__What you are asked to do__:
Reproduce the Matildas passage verbatim, from "The Inner Sanctum" up to and including "by goal difference.".

Australia fell short of a women’s football medal at the Tokyo Olympics, but the rise to the final four was hard-earned, methodical and at times a little lucky.
The Inner Sanctum takes a look back at the rapid regeneration of the Matildas.
2018 Asian Cup and World Cup 2019
It may be a distant memory now, but Australia secured qualification for the last World Cup by goal difference.
The 2018 Asian Cup doubled as a qualifier. The top two teams from each group were off to France, and Australia squeezed in thanks to a last gasp Sam Kerr equaliser against Japan.
Thailand gave the Aussies a scare in the semi-final. Another injury-time equaliser, this time to Alanna Kennedy, was needed to progress to penalties.
This was the same Thailand team that would be defeated 13-0 by the USA the next year.
The World Cup in 2019 was not a disaster, but it fell short of public and internal expectations. After a quarter-final appearance in 2015, the Matildas had hopes of going at least one step further.

__Data block__:
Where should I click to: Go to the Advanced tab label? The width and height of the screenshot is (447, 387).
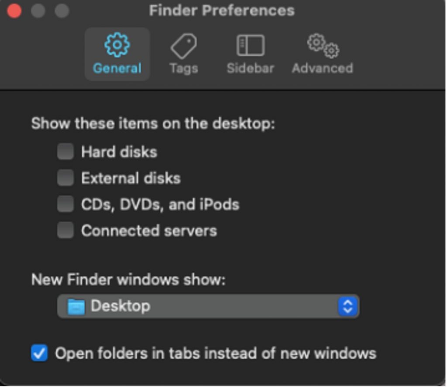pos(322,69)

__Expected answer__:
The Inner Sanctum takes a look back at the rapid regeneration of the Matildas.
2018 Asian Cup and World Cup 2019
It may be a distant memory now, but Australia secured qualification for the last World Cup by goal difference.